III. The question as to the proper rule of distribution of the fund is presented by the second appeal, and we will briefly consider it. It would seem, however, that since the decision of the Supreme Court of the United States in the case of Blagge v.Balch, supra, construing words in Act of 1891 precisely the same as those in Act of 1899 there can be little or no room for further discussion upon this subject. It was there said "that Congress in order to reach the next of kin of the original sufferers, capable of taking at the time of distribution, on principles universally accepted as the most just and equitable, intended next of kin according to the statutes of distribution of the respective States of the domicil of the *Page 352 
original sufferers." The Supreme Court of the United States having therefore so clearly declared what is the proper construction of the Act of Congress it is our duty to follow it — and the result is that the fund must be distributed according to the provisions of our Statute of Distribution per stirpes and not per capita.
IV. It appears from the evidence that one of Samuel Smith's daughters, Mary Buchanan Smith, married a British subject, John Mansfield, and resided in England until her death. Her husband is also dead. They left a number of children surviving them, but how many, if any, are now alive is not known. The question whether the descendants of Mrs.

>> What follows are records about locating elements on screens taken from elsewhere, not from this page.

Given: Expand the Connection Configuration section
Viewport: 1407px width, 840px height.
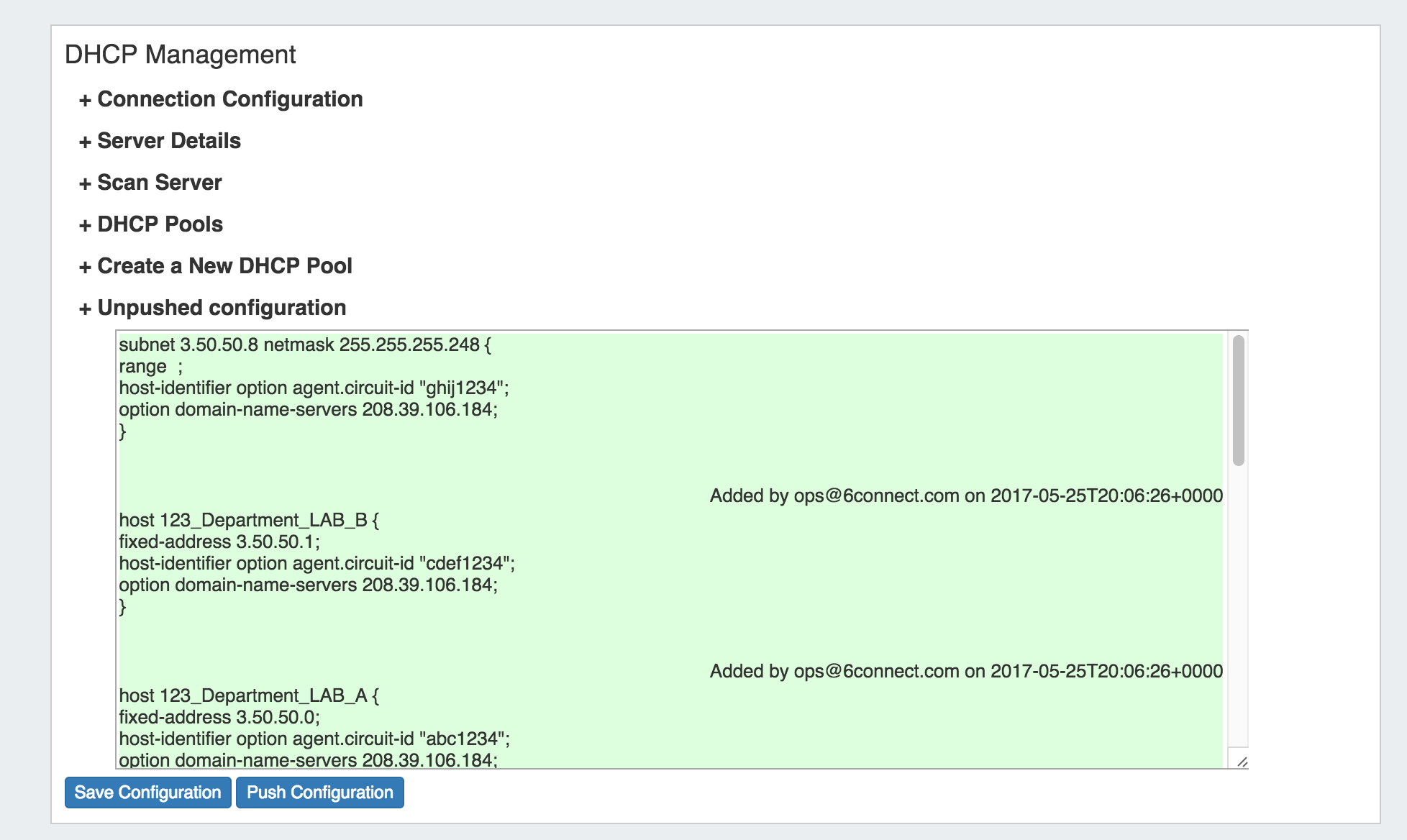Looking at the screenshot, I should tap(229, 99).

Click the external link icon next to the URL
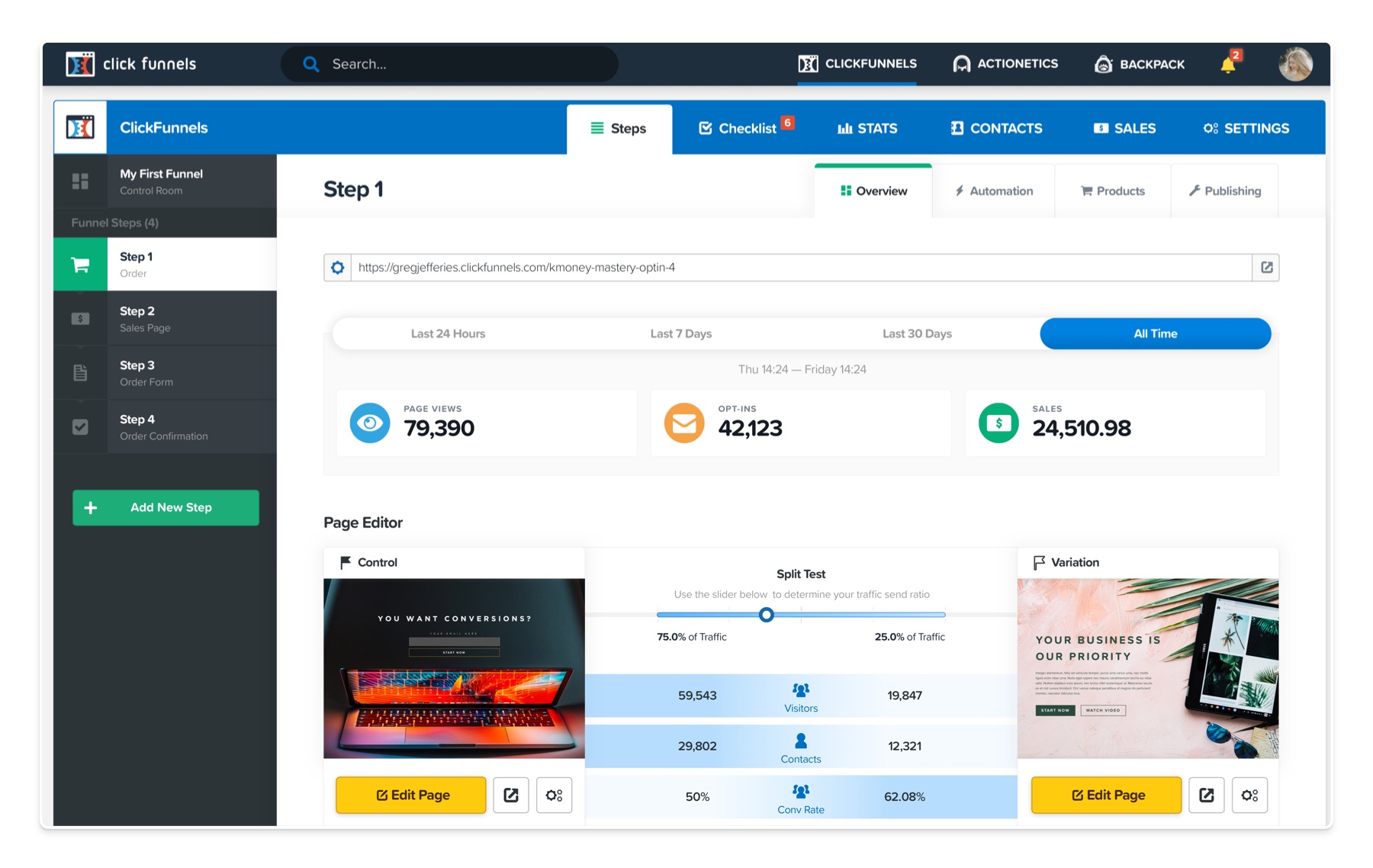(1267, 268)
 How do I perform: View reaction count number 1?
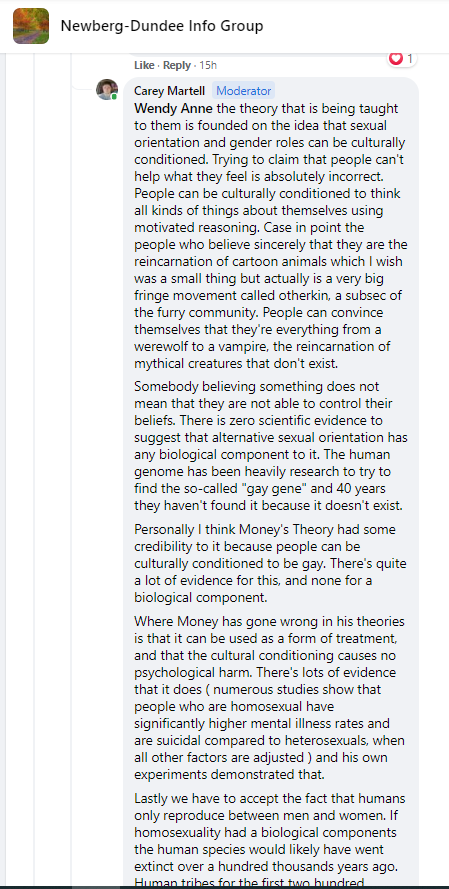coord(410,58)
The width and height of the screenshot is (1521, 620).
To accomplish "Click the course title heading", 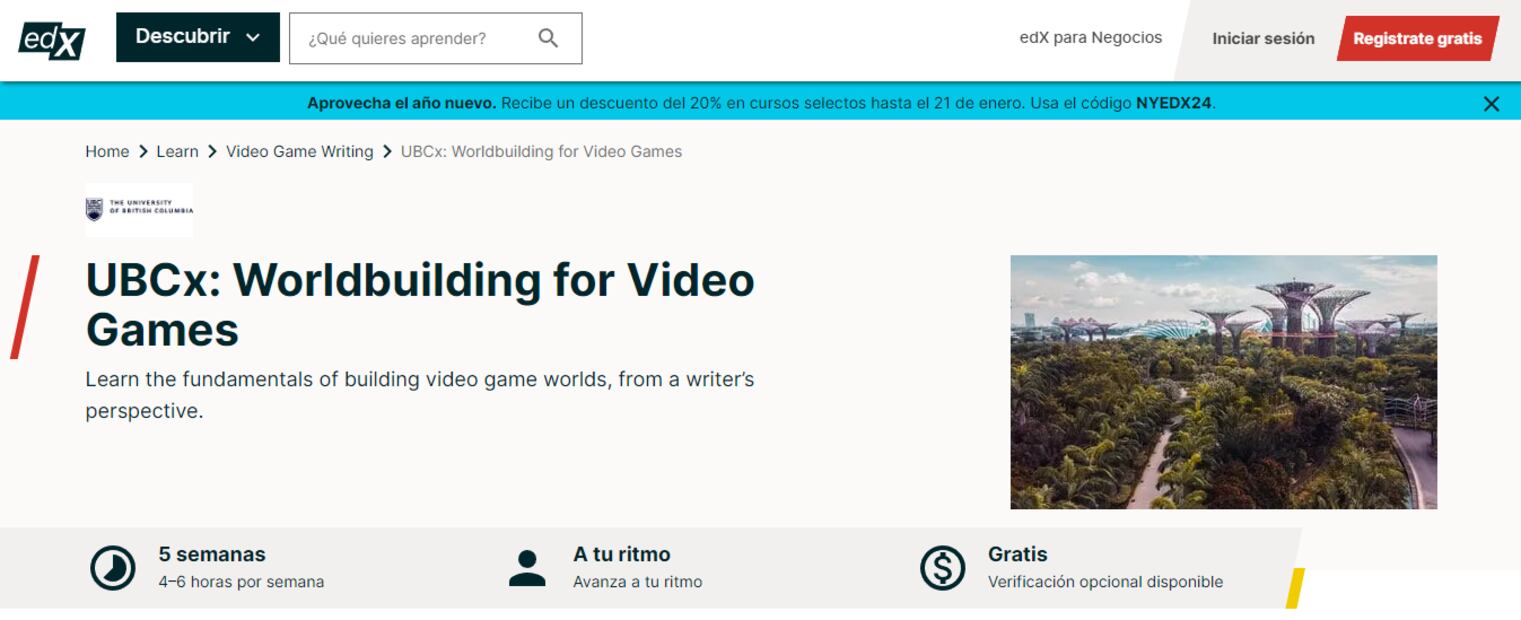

Mansfield are entitled to share in the distribution of the fund was not passed upon by the Court below, and is not properly before us on these appeals, although counsel representing some of the defendants argued it both in their brief and orally. When the cause is remanded this question may properly be presented to and passed on by the Court below.
It follows that the decree appealed from must be reversed in so far as it directs the fund to be divided into three equal parts and directs one of those parts to be distributed to Wm. B. Buchanan and affirmed as to the rule of distribution adopted.
Decree reversed in part and affirmed in part. Cause remanded,costs to be paid out of fund.